* **TASK BRIEF**
Quote the data below in full, please, without altering anything.

SOURCE INFORMATION Start Marker

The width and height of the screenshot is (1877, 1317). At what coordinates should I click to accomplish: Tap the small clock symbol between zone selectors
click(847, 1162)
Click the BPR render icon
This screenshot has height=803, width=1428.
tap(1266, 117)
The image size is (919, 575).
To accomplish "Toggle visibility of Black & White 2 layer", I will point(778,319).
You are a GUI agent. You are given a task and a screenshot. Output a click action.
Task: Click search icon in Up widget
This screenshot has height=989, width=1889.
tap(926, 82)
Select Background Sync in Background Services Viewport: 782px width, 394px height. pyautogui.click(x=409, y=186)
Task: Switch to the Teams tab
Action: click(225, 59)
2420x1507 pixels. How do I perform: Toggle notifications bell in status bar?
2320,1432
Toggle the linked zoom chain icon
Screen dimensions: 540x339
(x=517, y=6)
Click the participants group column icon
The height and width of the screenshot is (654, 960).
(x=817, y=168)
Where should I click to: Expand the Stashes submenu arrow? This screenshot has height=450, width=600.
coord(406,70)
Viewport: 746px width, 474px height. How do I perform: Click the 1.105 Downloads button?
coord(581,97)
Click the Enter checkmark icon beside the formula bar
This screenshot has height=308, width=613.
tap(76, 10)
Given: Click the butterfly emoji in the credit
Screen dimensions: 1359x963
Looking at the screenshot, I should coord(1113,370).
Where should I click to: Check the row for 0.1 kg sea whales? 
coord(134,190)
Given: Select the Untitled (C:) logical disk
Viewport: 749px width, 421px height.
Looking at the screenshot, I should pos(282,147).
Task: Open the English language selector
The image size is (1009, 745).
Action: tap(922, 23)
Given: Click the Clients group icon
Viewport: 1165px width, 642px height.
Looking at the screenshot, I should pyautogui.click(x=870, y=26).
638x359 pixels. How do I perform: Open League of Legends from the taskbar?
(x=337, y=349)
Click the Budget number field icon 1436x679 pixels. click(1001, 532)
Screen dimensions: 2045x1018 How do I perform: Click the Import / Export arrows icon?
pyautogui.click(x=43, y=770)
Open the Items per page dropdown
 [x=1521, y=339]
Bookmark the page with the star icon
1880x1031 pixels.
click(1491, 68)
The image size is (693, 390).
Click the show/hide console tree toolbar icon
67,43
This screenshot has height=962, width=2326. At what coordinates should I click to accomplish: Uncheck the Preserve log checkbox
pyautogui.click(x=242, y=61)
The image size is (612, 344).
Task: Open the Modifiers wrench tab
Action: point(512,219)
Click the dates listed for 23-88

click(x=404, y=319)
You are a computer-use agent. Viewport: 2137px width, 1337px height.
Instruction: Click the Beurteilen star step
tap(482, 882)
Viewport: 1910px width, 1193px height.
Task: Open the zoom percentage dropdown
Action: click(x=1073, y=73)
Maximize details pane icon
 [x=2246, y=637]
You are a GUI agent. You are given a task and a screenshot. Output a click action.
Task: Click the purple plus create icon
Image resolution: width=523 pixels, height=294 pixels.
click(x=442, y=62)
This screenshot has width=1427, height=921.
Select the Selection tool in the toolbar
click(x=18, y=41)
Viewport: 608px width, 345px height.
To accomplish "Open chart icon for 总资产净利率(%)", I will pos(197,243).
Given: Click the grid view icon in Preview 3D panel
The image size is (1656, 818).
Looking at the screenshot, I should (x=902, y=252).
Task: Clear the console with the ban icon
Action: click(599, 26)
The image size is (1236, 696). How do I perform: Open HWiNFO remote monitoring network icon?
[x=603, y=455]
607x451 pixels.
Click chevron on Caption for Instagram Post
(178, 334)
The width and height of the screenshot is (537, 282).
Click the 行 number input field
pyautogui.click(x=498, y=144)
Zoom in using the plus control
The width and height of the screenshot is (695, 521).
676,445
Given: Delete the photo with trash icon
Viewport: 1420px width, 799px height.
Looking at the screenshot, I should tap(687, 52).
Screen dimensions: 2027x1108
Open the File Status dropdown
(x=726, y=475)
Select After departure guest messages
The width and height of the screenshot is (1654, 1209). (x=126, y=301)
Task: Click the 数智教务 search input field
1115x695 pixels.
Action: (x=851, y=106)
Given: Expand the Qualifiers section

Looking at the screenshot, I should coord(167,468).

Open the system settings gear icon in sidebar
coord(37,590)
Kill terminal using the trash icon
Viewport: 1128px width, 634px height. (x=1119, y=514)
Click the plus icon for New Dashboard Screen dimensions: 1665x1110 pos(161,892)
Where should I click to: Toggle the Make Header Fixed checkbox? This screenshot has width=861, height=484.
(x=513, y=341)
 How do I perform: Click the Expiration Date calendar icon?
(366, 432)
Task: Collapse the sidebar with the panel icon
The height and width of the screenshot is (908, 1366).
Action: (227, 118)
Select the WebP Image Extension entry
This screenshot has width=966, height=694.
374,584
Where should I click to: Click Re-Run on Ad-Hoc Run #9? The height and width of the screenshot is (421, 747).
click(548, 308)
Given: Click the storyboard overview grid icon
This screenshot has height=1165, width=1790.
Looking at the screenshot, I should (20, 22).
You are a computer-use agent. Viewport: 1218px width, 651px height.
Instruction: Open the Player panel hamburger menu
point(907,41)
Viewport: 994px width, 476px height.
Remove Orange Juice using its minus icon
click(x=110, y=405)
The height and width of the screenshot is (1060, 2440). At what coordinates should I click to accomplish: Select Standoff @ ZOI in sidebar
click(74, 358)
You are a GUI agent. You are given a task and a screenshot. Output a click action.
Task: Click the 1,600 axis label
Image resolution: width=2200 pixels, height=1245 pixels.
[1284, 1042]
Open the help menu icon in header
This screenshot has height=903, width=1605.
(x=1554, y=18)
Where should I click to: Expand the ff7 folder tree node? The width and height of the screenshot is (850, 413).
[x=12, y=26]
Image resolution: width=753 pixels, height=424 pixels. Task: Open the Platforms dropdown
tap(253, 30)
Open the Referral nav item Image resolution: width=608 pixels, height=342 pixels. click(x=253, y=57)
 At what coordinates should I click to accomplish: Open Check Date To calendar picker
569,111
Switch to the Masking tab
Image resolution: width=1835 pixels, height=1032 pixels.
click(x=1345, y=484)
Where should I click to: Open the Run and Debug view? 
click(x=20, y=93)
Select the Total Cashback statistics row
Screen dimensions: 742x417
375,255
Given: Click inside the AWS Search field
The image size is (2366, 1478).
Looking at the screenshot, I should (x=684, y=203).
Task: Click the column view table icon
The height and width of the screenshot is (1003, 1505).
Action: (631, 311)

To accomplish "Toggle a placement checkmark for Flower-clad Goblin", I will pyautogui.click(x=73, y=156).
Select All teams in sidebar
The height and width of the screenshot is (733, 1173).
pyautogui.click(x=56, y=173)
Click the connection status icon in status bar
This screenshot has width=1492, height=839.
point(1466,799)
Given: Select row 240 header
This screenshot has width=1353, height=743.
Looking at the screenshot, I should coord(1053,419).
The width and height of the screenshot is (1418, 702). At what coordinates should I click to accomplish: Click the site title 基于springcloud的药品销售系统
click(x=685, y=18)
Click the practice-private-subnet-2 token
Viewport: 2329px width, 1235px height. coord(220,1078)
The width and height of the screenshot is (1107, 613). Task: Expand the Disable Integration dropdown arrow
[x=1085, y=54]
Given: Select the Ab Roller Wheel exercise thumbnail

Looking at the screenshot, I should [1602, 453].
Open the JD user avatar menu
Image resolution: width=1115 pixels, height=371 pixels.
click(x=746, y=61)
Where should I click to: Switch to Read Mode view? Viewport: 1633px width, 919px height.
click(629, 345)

SOURCE INFORMATION End Marker

* **RESPONSE**
The width and height of the screenshot is (1877, 1317). At what coordinates should I click to accomplish: Tap the small clock symbol between zone selectors
click(847, 1162)
Click the BPR render icon
This screenshot has height=803, width=1428.
tap(1266, 117)
The image size is (919, 575).
To accomplish "Toggle visibility of Black & White 2 layer", I will point(778,319).
You are a GUI agent. You are given a task and a screenshot. Output a click action.
Task: Click search icon in Up widget
This screenshot has height=989, width=1889.
tap(926, 82)
Select Background Sync in Background Services Viewport: 782px width, 394px height. pyautogui.click(x=409, y=186)
Task: Switch to the Teams tab
Action: click(225, 59)
2420x1507 pixels. How do I perform: Toggle notifications bell in status bar?
2320,1432
Toggle the linked zoom chain icon
Screen dimensions: 540x339
(x=517, y=6)
Click the participants group column icon
The height and width of the screenshot is (654, 960).
(x=817, y=168)
Where should I click to: Expand the Stashes submenu arrow? This screenshot has height=450, width=600.
coord(406,70)
Viewport: 746px width, 474px height. How do I perform: Click the 1.105 Downloads button?
coord(581,97)
Click the Enter checkmark icon beside the formula bar
This screenshot has height=308, width=613.
tap(76, 10)
Given: Click the butterfly emoji in the credit
Screen dimensions: 1359x963
Looking at the screenshot, I should coord(1113,370).
Where should I click to: Check the row for 0.1 kg sea whales? 
coord(134,190)
Given: Select the Untitled (C:) logical disk
Viewport: 749px width, 421px height.
Looking at the screenshot, I should pos(282,147).
Task: Open the English language selector
The image size is (1009, 745).
Action: tap(922, 23)
Given: Click the Clients group icon
Viewport: 1165px width, 642px height.
Looking at the screenshot, I should pyautogui.click(x=870, y=26).
638x359 pixels. How do I perform: Open League of Legends from the taskbar?
(x=337, y=349)
Click the Budget number field icon 1436x679 pixels. click(1001, 532)
Screen dimensions: 2045x1018 How do I perform: Click the Import / Export arrows icon?
pyautogui.click(x=43, y=770)
Open the Items per page dropdown
 [x=1521, y=339]
Bookmark the page with the star icon
1880x1031 pixels.
click(1491, 68)
The image size is (693, 390).
Click the show/hide console tree toolbar icon
67,43
This screenshot has height=962, width=2326. At what coordinates should I click to accomplish: Uncheck the Preserve log checkbox
pyautogui.click(x=242, y=61)
The image size is (612, 344).
Task: Open the Modifiers wrench tab
Action: point(512,219)
Click the dates listed for 23-88

click(x=404, y=319)
You are a computer-use agent. Viewport: 2137px width, 1337px height.
Instruction: Click the Beurteilen star step
tap(482, 882)
Viewport: 1910px width, 1193px height.
Task: Open the zoom percentage dropdown
Action: click(x=1073, y=73)
Maximize details pane icon
 [x=2246, y=637]
You are a GUI agent. You are given a task and a screenshot. Output a click action.
Task: Click the purple plus create icon
Image resolution: width=523 pixels, height=294 pixels.
click(x=442, y=62)
This screenshot has width=1427, height=921.
Select the Selection tool in the toolbar
click(x=18, y=41)
Viewport: 608px width, 345px height.
To accomplish "Open chart icon for 总资产净利率(%)", I will pos(197,243).
Given: Click the grid view icon in Preview 3D panel
The image size is (1656, 818).
Looking at the screenshot, I should (x=902, y=252).
Task: Clear the console with the ban icon
Action: click(599, 26)
The image size is (1236, 696). How do I perform: Open HWiNFO remote monitoring network icon?
[x=603, y=455]
607x451 pixels.
Click chevron on Caption for Instagram Post
(178, 334)
The width and height of the screenshot is (537, 282).
Click the 行 number input field
pyautogui.click(x=498, y=144)
Zoom in using the plus control
The width and height of the screenshot is (695, 521).
676,445
Given: Delete the photo with trash icon
Viewport: 1420px width, 799px height.
Looking at the screenshot, I should tap(687, 52).
Screen dimensions: 2027x1108
Open the File Status dropdown
(x=726, y=475)
Select After departure guest messages
The width and height of the screenshot is (1654, 1209). (x=126, y=301)
Task: Click the 数智教务 search input field
1115x695 pixels.
Action: (x=851, y=106)
Given: Expand the Qualifiers section

Looking at the screenshot, I should coord(167,468).

Open the system settings gear icon in sidebar
coord(37,590)
Kill terminal using the trash icon
Viewport: 1128px width, 634px height. (x=1119, y=514)
Click the plus icon for New Dashboard Screen dimensions: 1665x1110 pos(161,892)
Where should I click to: Toggle the Make Header Fixed checkbox? This screenshot has width=861, height=484.
(x=513, y=341)
 How do I perform: Click the Expiration Date calendar icon?
(366, 432)
Task: Collapse the sidebar with the panel icon
The height and width of the screenshot is (908, 1366).
Action: (227, 118)
Select the WebP Image Extension entry
This screenshot has width=966, height=694.
374,584
Where should I click to: Click Re-Run on Ad-Hoc Run #9? The height and width of the screenshot is (421, 747).
click(548, 308)
Given: Click the storyboard overview grid icon
This screenshot has height=1165, width=1790.
Looking at the screenshot, I should (20, 22).
You are a computer-use agent. Viewport: 1218px width, 651px height.
Instruction: Open the Player panel hamburger menu
point(907,41)
Viewport: 994px width, 476px height.
Remove Orange Juice using its minus icon
click(x=110, y=405)
The height and width of the screenshot is (1060, 2440). At what coordinates should I click to accomplish: Select Standoff @ ZOI in sidebar
click(74, 358)
You are a GUI agent. You are given a task and a screenshot. Output a click action.
Task: Click the 1,600 axis label
Image resolution: width=2200 pixels, height=1245 pixels.
[1284, 1042]
Open the help menu icon in header
This screenshot has height=903, width=1605.
(x=1554, y=18)
Where should I click to: Expand the ff7 folder tree node? The width and height of the screenshot is (850, 413).
[x=12, y=26]
Image resolution: width=753 pixels, height=424 pixels. Task: Open the Platforms dropdown
tap(253, 30)
Open the Referral nav item Image resolution: width=608 pixels, height=342 pixels. click(x=253, y=57)
 At what coordinates should I click to accomplish: Open Check Date To calendar picker
569,111
Switch to the Masking tab
Image resolution: width=1835 pixels, height=1032 pixels.
click(x=1345, y=484)
Where should I click to: Open the Run and Debug view? 
click(x=20, y=93)
Select the Total Cashback statistics row
Screen dimensions: 742x417
375,255
Given: Click inside the AWS Search field
The image size is (2366, 1478).
Looking at the screenshot, I should (x=684, y=203).
Task: Click the column view table icon
The height and width of the screenshot is (1003, 1505).
Action: (631, 311)

To accomplish "Toggle a placement checkmark for Flower-clad Goblin", I will pyautogui.click(x=73, y=156).
Select All teams in sidebar
The height and width of the screenshot is (733, 1173).
pyautogui.click(x=56, y=173)
Click the connection status icon in status bar
This screenshot has width=1492, height=839.
point(1466,799)
Given: Select row 240 header
This screenshot has width=1353, height=743.
Looking at the screenshot, I should coord(1053,419).
The width and height of the screenshot is (1418, 702). At what coordinates should I click to accomplish: Click the site title 基于springcloud的药品销售系统
click(x=685, y=18)
Click the practice-private-subnet-2 token
Viewport: 2329px width, 1235px height. coord(220,1078)
The width and height of the screenshot is (1107, 613). Task: Expand the Disable Integration dropdown arrow
[x=1085, y=54]
Given: Select the Ab Roller Wheel exercise thumbnail

Looking at the screenshot, I should [1602, 453].
Open the JD user avatar menu
Image resolution: width=1115 pixels, height=371 pixels.
click(x=746, y=61)
Where should I click to: Switch to Read Mode view? Viewport: 1633px width, 919px height.
click(629, 345)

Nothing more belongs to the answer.